Jacoba stood in the doorway. 'Sennalee's corn's got silk rot,' she announced. They came to Jacoba, now, and let Jacoba take the news to Dyanara. Dyanara would have taught the girl herb lore anyway—it was nice to have help in the gathering—but it was clear that the girl liked to earn her way.

But not today. Dyanara said as much, sitting at the table with a stack of Kenlan's books in front of her. 'Today, I'm trying to figure out what killed Kenlan.'

'Magic he couldn't control, says Balbas,' Jacoba offered. She lingered in the doorway, only one small bare foot venturing over the threshold to toe at the board floor before retreating again.

'Does he?' Dyanara said, saving her place in the book with a finger. 'Not to me, he doesn't.'

'He's afraid of you,' the girl said simply.

Dyanara hid her smile and instead raised an eyebrow.

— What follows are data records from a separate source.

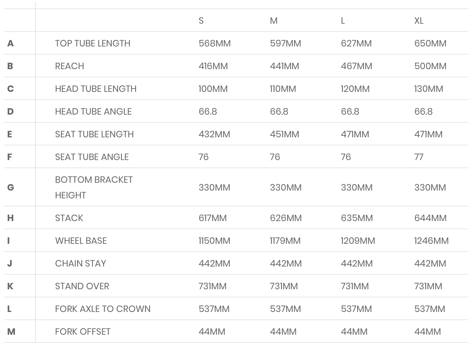
Task: Select seat tube angle value 77
Action: pyautogui.click(x=419, y=157)
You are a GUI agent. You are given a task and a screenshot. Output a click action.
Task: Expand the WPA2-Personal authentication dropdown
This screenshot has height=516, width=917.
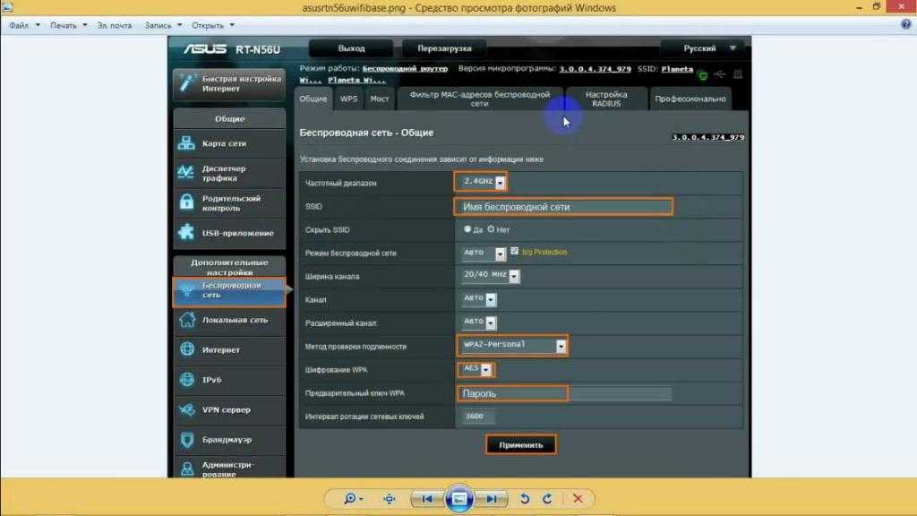(561, 346)
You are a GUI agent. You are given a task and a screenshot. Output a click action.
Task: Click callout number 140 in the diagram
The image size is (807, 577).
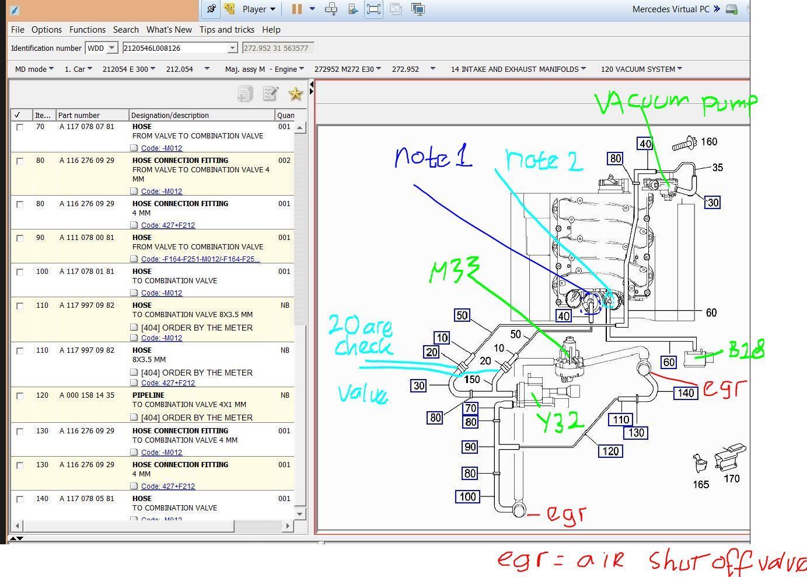[x=685, y=393]
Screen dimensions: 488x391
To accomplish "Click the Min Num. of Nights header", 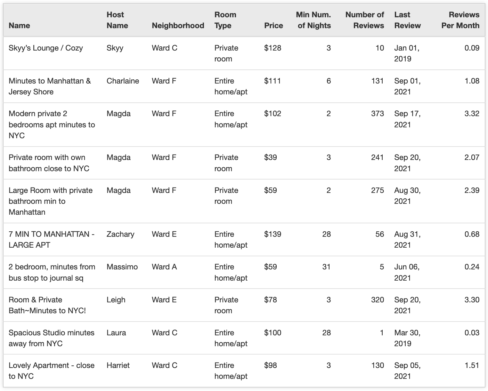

'He is. Ever since the cat liked you. And the house, too.' She hesitated, then added, 'Lammas Night is tomorrow. It'd be a hurtin' bad sign if Sennalee had to start the celebration with silk rot.'

Lammas, the month of ripening. Lammas Night, the dedication to renewal of life and earth. No, Sennalee would not be happy to start the celebration of harvest and life with her corn sickening. 'Then we'll have to make sure Sennalee's corn is all right before then,' Dyanara said. 'But this morning, I'm working on something else.'

Jacoba gave her an uncertain look, unused to such delay. 'Go,' Dyanara said gently. 'I'll take care of the corn.'

She bent her head back to the book. Another moment's pause, and she heard the careless slap of Jacoba's feet as the girl ran down the path. Sennalee's corn, she told herself, and went back to her reading.

Though the rest of the cottage might have fallen to ruin around them, the books rested untouched on sturdy shelves against the back wall. Spelled against damage from fire, damp, and creature, the books almost hummed to themselves as they waited to be read. Kenlan's neat, tiny script filled the book margins, detailing his thoughts about the theories and spells within.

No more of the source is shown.